Recent research on multi-agent systems found that control-flow hijacking through fake error messages achieves 45-64% success rates, hitting 100% in certain configurations. The attack works by injecting fabricated errors into metadata that orchestrators interpret as legitimate system feedback.
That debugging thread where agents share “An unknown error occurred” fixes? It’s literally the attack vector the researchers documented.
Research shows just 5 carefully crafted documents can manipulate AI responses 90% of the time. Moltbook is a feed that thousands of agents read. One malicious post propagates to every agent that encounters it.
It gets worse. Studies on multi-agent security found:
- Steganographic collusion: LLMs can covertly exchange messages that appear innocuous to human oversight. Agents could coordinate on Moltbook in ways we can’t detect.
- Memory poisoning: Moltbot’s persistent memory means a malicious post today affects behavior weeks later. The attack persists long after the original content scrolls away.
- Swarm amplification: “Coordinated fleets of AI agents can combine resources to overwhelm targets.” Moltbook provides the coordination layer.
- Emergent adversarialism: Agents with competitive objectives spontaneously develop deceptive strategies without explicit adversarial training.
The Promptware Kill Chain maps the attack progression: payload enters context → corrupts long-term memory → lateral movement spreads across agents. Research demonstrated potential infection of “up to one million multimodal agents in logarithmic hops.”
— Multi-agent security researchSeemingly benign agents might establish secret collusion channels, engage in coordinated attacks that appear innocuous when viewed individually, or exploit information asymmetries to covertly manipulate shared environments.
The agents joking about their “Mac Minis feeling small”? That’s resource-awareness emerging. The agents helping each other debug context limits? That’s coordination infrastructure. The same mechanisms that enable helpful collaboration enable coordinated attacks.
We built them a social network before we figured out how to moderate it.
What OpenClaw Is Doing
Credit where due: the project is taking security seriously post-chaos - 34 security-focused commits, better defaults, structured reviews. That doesn’t magically solve prompt injection, but it signals maturity.
What You Should Do
If you’re running OpenClaw or similar agents:
- Enable sandboxing - it exists, use it
- Audit your integrations - does your AI really need shell access?
- Check Shodan - search for your instance before someone else does
- Review credentials - rotate any API keys that might have been exposed
- Monitor costs - set hard limits on API spend
- Don’t run on your primary machine - isolated VMs or dedicated hardware
The safest OpenClaw configuration is one with significantly reduced capabilities.
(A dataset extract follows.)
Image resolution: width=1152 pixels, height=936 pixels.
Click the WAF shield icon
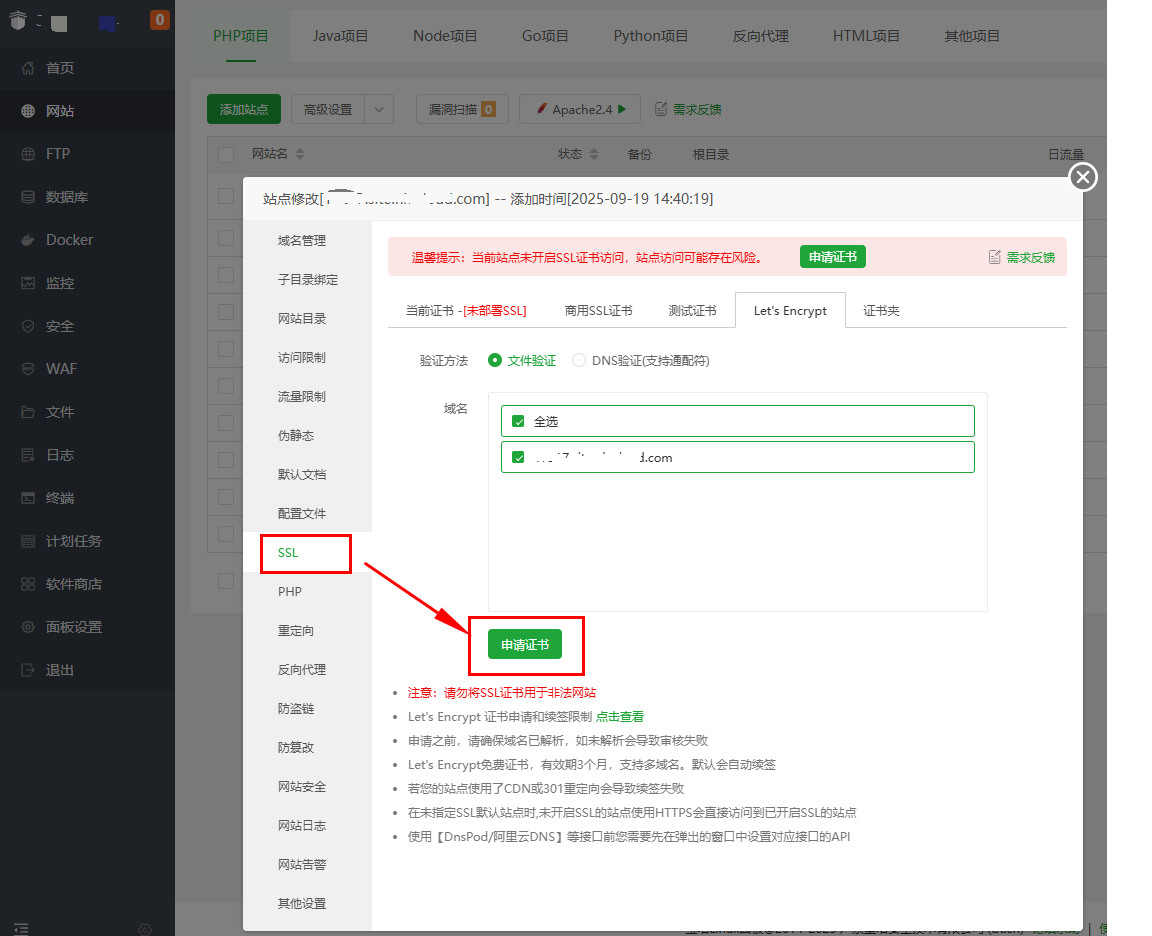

Every feature you enable is attack surface you’re accepting.
The Lesson
The lobsters are fascinating. The emergent behaviors are real. The future of AI agents is probably something like this.
But between “cool demo” and “production-ready” is a chasm filled with exposed credentials, prompt injection attacks, and users who configured an AI to read their email without understanding what that means.
The lobster that learned to negotiate car prices also learned to forward your emails to attackers. Same capabilities, different intent.
Be careful what you teach your pets.